21 Aug 2012

HOSTS File Hijacking Becomes Impossible in Windows 8


The upcoming operating system from Redmond-based Microsoft takes system protection one step further with the introduction of a technology to detect illegal changes to the HOSTS file.

The HOSTS file is a plain-text file with no extension that serves only to assist the human user in pinpointing domain names to specific IPs. Whenever a domain name is associated to an IP address, the operating system skips the DNS check and relies on the URL and IP address it finds in the HOSTS file.

This behavior has been severely abused by malware in the past 10 years to change popular destinations such as banks, social networks or e-mail services to servers hosting phishing pages. The same technique has been used to block access to security solutions by routing their URLs to localhost (

Microsoft’s take on HOSTS file poisoning in Windows 8 was the implementation of a specialized routine in Windows Defender that analyzes the contents of the HOSTS file and deletes entries thought to be malicious.
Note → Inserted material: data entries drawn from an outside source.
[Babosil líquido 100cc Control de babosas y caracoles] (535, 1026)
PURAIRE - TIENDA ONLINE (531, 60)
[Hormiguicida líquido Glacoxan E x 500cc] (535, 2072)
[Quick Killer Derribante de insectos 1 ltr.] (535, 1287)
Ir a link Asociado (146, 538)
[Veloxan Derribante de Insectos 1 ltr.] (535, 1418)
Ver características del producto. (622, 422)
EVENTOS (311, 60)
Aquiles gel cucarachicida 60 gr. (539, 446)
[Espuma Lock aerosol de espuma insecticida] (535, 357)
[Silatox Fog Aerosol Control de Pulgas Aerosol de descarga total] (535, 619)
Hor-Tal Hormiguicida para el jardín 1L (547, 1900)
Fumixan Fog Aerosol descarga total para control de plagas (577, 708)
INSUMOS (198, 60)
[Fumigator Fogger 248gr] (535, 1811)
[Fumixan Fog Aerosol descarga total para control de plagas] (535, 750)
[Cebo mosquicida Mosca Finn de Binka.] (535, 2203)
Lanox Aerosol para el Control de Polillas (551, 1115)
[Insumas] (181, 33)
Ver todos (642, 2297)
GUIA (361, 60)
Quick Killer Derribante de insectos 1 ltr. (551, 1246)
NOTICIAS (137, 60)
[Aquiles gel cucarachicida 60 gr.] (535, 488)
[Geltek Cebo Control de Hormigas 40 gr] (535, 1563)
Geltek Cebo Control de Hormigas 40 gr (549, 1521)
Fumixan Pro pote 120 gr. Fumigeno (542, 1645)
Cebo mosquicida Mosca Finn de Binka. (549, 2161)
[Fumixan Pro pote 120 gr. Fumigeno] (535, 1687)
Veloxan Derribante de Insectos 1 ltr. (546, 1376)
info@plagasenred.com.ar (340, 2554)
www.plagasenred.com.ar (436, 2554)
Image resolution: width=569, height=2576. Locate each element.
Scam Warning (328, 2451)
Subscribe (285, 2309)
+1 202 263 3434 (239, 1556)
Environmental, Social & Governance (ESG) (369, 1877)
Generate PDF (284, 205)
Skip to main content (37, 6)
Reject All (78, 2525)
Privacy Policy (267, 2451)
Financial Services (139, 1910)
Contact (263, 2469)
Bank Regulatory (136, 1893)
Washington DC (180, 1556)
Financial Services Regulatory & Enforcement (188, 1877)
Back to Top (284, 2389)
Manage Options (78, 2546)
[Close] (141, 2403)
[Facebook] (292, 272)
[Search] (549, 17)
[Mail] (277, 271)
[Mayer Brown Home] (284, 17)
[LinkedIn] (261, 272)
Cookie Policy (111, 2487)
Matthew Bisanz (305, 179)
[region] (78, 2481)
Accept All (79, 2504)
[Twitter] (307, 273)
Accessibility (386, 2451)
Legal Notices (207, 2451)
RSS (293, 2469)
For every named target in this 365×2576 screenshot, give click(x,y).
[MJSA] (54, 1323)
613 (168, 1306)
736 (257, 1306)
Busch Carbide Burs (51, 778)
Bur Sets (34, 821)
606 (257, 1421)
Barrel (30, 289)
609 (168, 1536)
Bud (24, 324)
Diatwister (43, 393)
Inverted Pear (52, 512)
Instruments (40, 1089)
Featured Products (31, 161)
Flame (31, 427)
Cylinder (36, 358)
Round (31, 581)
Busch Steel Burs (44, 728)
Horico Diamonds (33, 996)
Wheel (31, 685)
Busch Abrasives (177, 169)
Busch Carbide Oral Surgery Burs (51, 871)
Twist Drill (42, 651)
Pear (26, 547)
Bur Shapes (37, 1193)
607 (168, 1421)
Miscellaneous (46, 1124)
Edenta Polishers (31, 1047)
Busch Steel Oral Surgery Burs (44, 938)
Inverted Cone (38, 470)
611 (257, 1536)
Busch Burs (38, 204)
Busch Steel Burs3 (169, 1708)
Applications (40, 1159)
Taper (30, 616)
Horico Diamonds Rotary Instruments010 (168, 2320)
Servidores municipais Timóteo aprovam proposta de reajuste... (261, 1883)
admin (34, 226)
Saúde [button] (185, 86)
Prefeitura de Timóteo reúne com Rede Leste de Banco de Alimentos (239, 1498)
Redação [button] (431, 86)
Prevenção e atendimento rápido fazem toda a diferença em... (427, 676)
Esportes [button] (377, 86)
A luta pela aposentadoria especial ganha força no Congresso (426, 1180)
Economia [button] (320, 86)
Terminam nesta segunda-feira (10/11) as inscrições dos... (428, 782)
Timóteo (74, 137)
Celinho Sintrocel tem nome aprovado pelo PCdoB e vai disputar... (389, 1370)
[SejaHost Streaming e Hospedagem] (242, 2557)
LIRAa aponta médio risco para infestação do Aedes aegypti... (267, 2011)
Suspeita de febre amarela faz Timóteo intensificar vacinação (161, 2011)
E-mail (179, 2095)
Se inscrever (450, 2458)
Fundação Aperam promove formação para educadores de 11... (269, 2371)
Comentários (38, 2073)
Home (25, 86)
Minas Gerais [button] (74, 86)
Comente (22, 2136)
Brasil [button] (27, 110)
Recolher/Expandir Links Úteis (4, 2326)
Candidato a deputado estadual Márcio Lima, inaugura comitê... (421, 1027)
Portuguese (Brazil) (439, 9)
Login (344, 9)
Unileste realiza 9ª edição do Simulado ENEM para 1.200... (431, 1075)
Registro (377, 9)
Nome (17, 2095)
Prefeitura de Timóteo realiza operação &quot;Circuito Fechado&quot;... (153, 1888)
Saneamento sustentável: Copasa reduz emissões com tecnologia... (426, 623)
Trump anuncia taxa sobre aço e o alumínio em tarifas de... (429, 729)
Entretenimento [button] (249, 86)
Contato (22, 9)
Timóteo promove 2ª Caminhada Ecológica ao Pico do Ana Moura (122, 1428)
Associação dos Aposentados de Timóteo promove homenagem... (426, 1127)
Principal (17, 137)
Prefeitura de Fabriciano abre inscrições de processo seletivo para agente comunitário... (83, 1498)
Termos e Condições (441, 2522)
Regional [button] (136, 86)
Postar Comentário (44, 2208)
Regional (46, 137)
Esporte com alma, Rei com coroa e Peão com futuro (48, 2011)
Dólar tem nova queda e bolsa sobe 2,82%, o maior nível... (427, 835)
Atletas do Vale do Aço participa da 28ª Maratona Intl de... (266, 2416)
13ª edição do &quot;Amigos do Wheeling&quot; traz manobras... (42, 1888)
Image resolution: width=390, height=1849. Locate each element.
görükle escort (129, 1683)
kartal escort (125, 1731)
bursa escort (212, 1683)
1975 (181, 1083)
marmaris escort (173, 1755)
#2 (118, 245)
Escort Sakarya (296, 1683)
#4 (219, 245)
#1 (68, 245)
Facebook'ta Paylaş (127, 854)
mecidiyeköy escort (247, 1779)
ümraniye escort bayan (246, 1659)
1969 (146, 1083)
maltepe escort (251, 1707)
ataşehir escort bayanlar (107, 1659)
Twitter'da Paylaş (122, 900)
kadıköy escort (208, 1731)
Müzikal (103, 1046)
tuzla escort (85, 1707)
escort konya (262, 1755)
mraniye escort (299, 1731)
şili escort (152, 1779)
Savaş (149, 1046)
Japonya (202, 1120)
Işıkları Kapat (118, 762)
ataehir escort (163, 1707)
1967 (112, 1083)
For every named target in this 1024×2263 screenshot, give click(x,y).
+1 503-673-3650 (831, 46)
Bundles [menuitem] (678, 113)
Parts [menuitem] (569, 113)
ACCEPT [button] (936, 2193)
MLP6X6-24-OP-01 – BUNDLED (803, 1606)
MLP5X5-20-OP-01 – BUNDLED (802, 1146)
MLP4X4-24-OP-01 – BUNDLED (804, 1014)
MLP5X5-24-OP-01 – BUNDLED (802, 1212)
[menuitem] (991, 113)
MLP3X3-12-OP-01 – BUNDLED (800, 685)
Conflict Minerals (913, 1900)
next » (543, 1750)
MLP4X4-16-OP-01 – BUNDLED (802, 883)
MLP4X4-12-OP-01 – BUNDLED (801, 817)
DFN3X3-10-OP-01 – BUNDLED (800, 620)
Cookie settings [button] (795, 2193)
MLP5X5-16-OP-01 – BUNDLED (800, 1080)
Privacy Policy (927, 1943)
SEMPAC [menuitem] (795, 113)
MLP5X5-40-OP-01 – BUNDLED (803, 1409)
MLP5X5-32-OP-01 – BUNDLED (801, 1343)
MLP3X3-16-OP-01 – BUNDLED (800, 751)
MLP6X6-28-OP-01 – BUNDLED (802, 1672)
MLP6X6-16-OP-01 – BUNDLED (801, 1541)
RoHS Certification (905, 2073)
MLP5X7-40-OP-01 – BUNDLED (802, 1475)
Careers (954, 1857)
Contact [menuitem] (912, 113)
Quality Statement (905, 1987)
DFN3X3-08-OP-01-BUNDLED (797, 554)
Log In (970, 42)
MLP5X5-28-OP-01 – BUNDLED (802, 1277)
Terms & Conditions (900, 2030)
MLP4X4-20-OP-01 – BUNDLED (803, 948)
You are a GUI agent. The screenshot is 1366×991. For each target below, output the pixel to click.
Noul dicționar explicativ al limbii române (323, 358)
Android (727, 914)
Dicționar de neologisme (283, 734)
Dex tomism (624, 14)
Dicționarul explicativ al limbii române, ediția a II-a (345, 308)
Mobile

Some antivirus solutions also monitor changes in the HOSTS file, since it is regarded as a critical file of the operating system.

Windows 8 is expected to hit the shelves on Oct. 26. Apart from declaring war on URL hijacking, the upcoming operating system features the Early Launch Anti-Malware (ELAM) mechanism that allows the antivirus to initiate before any third-party application, minimizing the window of opportunity for rootkit-based malware.